BACKGROUND: High-flow nasal cannula (HFNC) therapy is used in the treatment of acute respiratory failure (ARF) and is both safe and effective in reversing hypoxemia. In order to minimize mortality and clinical complications associated to this practice, a series of tools must be developed to allow early detection of failure. The present study was carried out to: (i)examine the impact of respiratory rate (RR), peripheral oxygen saturation (SpO2), ROX index (ROXI=[SpO2/FiO2]/RR) and oxygen inspired fraction (FiO2) on the success of HFNC in patients with hypoxemic ARF; and (ii)analyze the length of stay and mortality in the ICU, and the need for mechanical ventilation (MV). METHODS: A retrospective study was carried out in the medical-surgical ICU of Hospital de Montilla (Córdoba, Spain). Patients diagnosed with hypoxemic ARF and treated with HFNC from January 2016 to January 2018 were included. RESULTS: Out of 27 patients diagnosed with ARF, 19 (70.37%) had hypoxemic ARF. Fifteen of them (78.95%) responded satisfactorily to HFNC, while four (21.05%) failed.
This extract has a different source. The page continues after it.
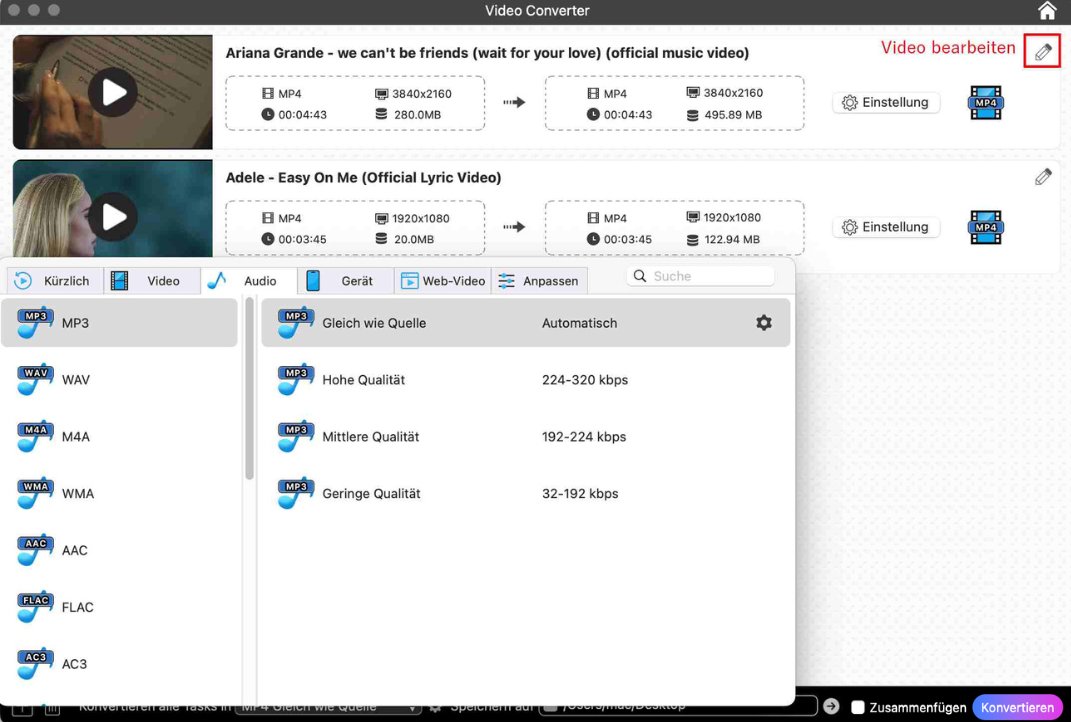Click MP4 output profile icon for Adele video
The height and width of the screenshot is (722, 1071).
(985, 227)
After two hours of treatment, RR proved to be the best predictor of success (area under the ROC curve [AUROC] 0.858; 95%CI: 0.63-1.05; P=.035). For this parameter, the optimal cutoff point was 29rpm (sensitivity 75%, specificity 87%). After 8hours of treatment, FiO2 and ROXI were reliable predictors of success (FiO2: AUROC 0.95; 95%CI: 0.85-1.04; P=.007 and ROXI: AUROC 0.967; 95%CI: 0.886-1.047; P=.005). In the case of FiO2 the optimal cutoff point was 0.59 (sensitivity 75%, specificity 93%), while the best cutoff point for ROXI was 5.98 (sensitivity 100%, specificity 75%). Using a Cox regression model, we found RR<29rpm after two hours of treatment, and FiO2<0.59 and ROXI>5.98 after 8hours of treatment, to be associated with a lesser risk of MV (RR: HR 0.103; 95%CI: 0.11-0.99; P=.05; FiO2: HR 0.053; 95%CI: 0.005-0.52; P=.012; and ROXI: HR 0.077; 95%CI: 0.008-0.755; P=.028, respectively). CONCLUSIONS: RR after two hours of treatment, and FiO2 and ROXI after 8hours of treatment, were the best predictors of success of HFNC. RR<29rpm, FiO2<0.59 and ROXI>5.98 were associated with a lesser risk of MV.